Exercises to complete —
[1] Answer from the review comments on pyVPRM below:
(a) Which ICOS variable gives the distance where the cross-wind integrated footprint cumulative probability reaches 90%?
(b) What crop grew on the DE-RuS field itself in 2022?
(c) In which section is the fitting methodology described?
[2] In the review comments on pyVPRM below, rewrite the paragraph beginning "L210/Sect. 3.2-3.3" as a short list that keeps its main points.
[3] Carry the review comments on pyVPRM below further, beginning after their last point.

L120: What does the general assumption of grassland being xeric imply for the use of this vegetation class in the humid temperate zone (where we have lots of anthropogenic grasslands) and tundra ecosystems? Again (like dropping savanna), this is not super critical for the model description but maybe for the evaluation over Europe.
Section 3
Table 1: If Journal policy is as usual, remember to overwrite (not underwrite) tables.
Section 3.1.1: Since some descriptions before were about the specific examples in the paper rather than about inherent settings of pyVPRM, maybe continue to clarify here whether the chosen parameters for Eq. 10-12 are purely a part of the example, hardcoded, or (most likely?) something in between, e.g. default settings of functions the user can redefine in the function call.
L201: Describing eddy covariance footprints like this is a bit tricky, since various parameters (distance of peak weight from station, x% (e.g. 50 to 90) contour line maximum distance, or a similar percentage but for the crosswind-integrated footprint) can differ hugely from each other. ICOS downloads contain e.g. the distance where the cross-wind integrated footprint cumulative probability is 90% (variable FETCH_90), which for DE-RuS is on average (median) over time around 85 (87) m, which is larger (and intuitively better matching the flux community’s understsnding of typical footprint sizes) than your given dimension of 50 m but still less than the distance from station to any field edge. Alternatively, for a 2Dmap of the footprint climatology you could refer to the site labelling report (https://docs.google.com/document/d/1ksB7EZi7hOSJhpgCkDrSJzo2JBL2V174et9m7eqAPL4/edit?tab=t.0, p. 12) or maybe as a more citeable source to Fig. 2b in https://doi.org/10.5194/bg-21-2051-2024. In the following it might be worthwhile considering to use the actual crops which nicely support your hypothesis: In 2022 the field itself had potatoes, which are only planted in April, take time to grow and last until fall. The eastern and southeastern neighbouring fields in contrast had winter wheat, which was sown the fall before, starts photosynthesis early, and is typically harvested around in July. Unfortunately including this kind of information (at least for the field itself) in the ICOS metadata is still work in progress, but you could cite (if journal guidelines allow) “pers. comm. Schmidt 2025”. Marius Schmidt is the main site PI, gave me this information but can also be contacted directly. I am aware that the above information is too long for the paper, so please just regard it as an offering to pick from.
L210/Sect. 3.2-3.3: Briefly mentioning the fitting of the standard model with 4 independent parameters at the beginning of this section raises a number of clarity questions: Does in this case “the standard model” also apply to your example implementation, the results of which are shown at the end of 3.3 in Figure 4? Is the fitting reference and methodology used to generate Fig. 4 already the one only described later in section 4? If yes it creates a bit of an impression of jumping back and forth that can easily confuse readers, and might be resolved in different ways, all of which probably have their pros and cons: Reconsider the section order, abstain from already showing example results in Figure 4, use non-fitted default parameters for it, or (at least) insert some information at the start of 3.2 clarifying explicitly or implicitly that the fitting will be explained later.
L215/Table 4: It does not get clear to outsiders what the numbers in the table stand for – internal land cover codes of the two schemes?
L254/Fig. 5: Why does the URB fraction subpanel suggest 100% coverage at sea?

Dataset rows —
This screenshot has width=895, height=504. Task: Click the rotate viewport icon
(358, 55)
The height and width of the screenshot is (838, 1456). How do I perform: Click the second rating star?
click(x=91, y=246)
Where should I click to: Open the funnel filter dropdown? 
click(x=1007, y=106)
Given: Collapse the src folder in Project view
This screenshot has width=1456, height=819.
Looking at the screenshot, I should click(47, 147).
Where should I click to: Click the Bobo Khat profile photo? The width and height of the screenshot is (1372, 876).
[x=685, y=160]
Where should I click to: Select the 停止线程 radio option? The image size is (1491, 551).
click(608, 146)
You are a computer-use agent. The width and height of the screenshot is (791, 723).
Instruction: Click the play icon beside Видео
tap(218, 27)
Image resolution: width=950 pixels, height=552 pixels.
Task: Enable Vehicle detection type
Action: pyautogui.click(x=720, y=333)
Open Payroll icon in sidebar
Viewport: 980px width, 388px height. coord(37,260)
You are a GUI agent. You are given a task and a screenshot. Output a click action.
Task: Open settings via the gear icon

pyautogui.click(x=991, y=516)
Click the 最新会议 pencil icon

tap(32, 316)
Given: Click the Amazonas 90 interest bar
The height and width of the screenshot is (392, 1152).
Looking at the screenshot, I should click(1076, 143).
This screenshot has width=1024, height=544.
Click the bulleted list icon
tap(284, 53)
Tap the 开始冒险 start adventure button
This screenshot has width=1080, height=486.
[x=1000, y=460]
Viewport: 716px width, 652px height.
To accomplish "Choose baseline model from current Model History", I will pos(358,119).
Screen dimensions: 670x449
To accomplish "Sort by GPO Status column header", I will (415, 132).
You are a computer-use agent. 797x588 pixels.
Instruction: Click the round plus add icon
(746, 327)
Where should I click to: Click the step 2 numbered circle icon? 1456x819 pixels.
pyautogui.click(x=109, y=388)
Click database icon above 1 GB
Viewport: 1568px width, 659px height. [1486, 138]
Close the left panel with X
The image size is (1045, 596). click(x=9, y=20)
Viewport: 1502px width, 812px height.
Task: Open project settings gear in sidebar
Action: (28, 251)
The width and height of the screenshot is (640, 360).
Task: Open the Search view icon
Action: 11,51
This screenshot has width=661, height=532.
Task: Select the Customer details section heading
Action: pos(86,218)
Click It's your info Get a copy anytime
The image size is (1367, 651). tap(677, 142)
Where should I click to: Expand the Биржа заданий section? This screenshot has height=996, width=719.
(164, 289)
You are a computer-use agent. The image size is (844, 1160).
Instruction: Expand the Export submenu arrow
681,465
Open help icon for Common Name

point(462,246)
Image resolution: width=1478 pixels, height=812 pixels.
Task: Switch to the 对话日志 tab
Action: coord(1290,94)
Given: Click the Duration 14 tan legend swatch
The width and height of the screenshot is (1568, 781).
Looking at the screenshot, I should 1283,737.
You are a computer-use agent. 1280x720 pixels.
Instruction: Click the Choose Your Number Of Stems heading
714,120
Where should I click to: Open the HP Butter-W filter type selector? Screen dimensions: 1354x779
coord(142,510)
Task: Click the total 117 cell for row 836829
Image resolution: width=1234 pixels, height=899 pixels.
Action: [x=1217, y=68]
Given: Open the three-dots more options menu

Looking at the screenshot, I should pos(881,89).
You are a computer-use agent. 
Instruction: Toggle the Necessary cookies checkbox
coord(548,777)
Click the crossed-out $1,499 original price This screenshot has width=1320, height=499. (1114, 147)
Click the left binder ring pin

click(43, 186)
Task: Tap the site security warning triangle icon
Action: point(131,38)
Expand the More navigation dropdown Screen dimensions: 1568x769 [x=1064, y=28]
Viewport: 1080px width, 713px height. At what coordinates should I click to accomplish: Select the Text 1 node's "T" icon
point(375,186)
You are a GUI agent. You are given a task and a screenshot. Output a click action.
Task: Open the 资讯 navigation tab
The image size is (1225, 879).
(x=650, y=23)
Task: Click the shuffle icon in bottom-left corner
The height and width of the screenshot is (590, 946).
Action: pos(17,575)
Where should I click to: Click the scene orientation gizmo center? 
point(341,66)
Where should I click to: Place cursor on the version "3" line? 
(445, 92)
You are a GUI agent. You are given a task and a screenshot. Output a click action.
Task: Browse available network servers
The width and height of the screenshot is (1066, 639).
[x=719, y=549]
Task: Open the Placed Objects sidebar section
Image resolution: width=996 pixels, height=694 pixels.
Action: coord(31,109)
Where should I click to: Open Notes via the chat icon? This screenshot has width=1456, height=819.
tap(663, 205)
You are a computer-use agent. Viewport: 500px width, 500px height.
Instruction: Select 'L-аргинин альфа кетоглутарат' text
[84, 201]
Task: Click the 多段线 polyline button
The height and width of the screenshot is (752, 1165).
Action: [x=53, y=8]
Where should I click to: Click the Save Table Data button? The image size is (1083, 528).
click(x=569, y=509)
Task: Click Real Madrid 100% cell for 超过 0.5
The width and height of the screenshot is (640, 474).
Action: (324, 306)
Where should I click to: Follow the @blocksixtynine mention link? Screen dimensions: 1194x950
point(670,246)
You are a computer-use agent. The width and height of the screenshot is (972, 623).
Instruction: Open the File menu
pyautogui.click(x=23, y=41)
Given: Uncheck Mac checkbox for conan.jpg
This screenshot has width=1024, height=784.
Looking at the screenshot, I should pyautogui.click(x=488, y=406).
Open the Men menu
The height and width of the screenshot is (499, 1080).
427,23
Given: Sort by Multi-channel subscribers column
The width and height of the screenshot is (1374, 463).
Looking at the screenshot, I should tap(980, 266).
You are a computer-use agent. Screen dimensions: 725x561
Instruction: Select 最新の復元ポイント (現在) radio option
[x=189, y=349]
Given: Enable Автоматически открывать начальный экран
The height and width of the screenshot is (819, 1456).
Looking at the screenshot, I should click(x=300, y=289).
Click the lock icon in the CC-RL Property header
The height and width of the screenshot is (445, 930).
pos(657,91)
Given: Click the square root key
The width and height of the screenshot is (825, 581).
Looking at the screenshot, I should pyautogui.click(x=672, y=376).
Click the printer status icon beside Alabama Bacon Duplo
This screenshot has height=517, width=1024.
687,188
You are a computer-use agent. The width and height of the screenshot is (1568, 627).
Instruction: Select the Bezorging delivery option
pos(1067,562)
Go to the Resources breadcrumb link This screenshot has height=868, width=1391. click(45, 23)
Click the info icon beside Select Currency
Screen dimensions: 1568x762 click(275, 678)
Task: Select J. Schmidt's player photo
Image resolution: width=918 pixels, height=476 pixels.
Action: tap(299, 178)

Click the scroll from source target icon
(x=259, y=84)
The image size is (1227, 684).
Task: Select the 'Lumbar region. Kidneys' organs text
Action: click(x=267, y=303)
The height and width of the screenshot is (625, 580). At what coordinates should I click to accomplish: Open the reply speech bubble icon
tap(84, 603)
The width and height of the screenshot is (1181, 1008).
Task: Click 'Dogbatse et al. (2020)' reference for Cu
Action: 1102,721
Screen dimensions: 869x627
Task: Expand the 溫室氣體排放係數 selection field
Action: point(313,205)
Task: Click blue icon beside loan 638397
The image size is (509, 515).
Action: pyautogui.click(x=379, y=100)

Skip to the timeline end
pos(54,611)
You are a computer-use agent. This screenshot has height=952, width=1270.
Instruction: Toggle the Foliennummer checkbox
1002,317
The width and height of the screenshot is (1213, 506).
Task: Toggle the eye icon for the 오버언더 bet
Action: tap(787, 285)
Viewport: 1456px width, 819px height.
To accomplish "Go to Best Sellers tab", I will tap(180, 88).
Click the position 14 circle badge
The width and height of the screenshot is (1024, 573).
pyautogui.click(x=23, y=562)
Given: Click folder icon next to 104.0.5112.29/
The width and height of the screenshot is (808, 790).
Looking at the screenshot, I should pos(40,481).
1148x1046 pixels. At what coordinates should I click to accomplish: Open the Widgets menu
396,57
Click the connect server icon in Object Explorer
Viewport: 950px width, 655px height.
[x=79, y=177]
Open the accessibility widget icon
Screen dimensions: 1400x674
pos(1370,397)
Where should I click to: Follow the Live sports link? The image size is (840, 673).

Task responses —
[1]
(a) FETCH_90
(b) Potatoes
(c) Section 4

[2]
- The brief mention of fitting the standard model with 4 independent parameters at the start of the section raises clarity questions.
- Does "the standard model" also apply to the example implementation whose results appear in Figure 4 at the end of 3.3?
- Is the fitting reference and methodology behind Fig. 4 the one only described later in section 4?
- If so, the text seems to jump back and forth, which can confuse readers.
- Possible fixes, each with pros and cons:
  - reorder the sections
  - leave the example results out of Figure 4
  - use non-fitted default parameters for Figure 4
  - at least note at the start of 3.2 that the fitting is explained later

[3]
Section 4
L257 and also Eq. 9, “linear”: Note that process understanding suggests that the temperature dependence of respiration is far from linear. The chosen equation shape can probably be justified (especially since the Tlow clipping eliminates the worst possible effects) by reasons like simplicity, robustness or community tradition, but it should be avoided to use a wording that suggests to some readers the relation is actually linear.
L264: To avoid misunderstandings maybe it would be good to choose a wording making clear that not FLUXNET as such provides data only up to 2015, but rather the (currently still most up-to-date but hopefully replaced soon) FLUXNET2015 dataset.
L271: The part “which statistically determines vertical fluxes from turbulence (eddies) in the wind field” is a bit unclear in the sense that it does not give any helpful explanation to readers unfamiliar with the methods, and puts a strange focus on arbitrary aspects of the methods for those familiar. If you want to stay short, maybe end at the first comma with a citation (a textbook, early paper like https://doi.org/10.1175/1520-0469(1951)008<0135:TMOVTO>2.0.CO;2 , or influential paper like https://doi.org/10.1175/1520-0477(2001)082<2415:FANTTS>2.3.CO;2). Or try something like “which determines vertical fluxes from turbulence-resolving (i.e. sub-second) measurements of the vertical wind component and the quantity of interest, in our case CO2” (with or without citation).
L279: Is this selection somehow documented in a reproducible way? Or are all towers mentioned in the manuscript (Figure and table) already filtered for this criterion? Maybe more for your interest than relevant for the level of detail of the manuscript: All ICOS and some FLUXNET site datasets already include a filter where data not representative of the target land use (according to a footprint model run by the site PI in case of FLUXNET or centrally in case of ICOS) never enter the final gap-filling procedure. This may help (in the future) to also consider some more sites you now removed, if atypical land use is only found in a certain wind direction.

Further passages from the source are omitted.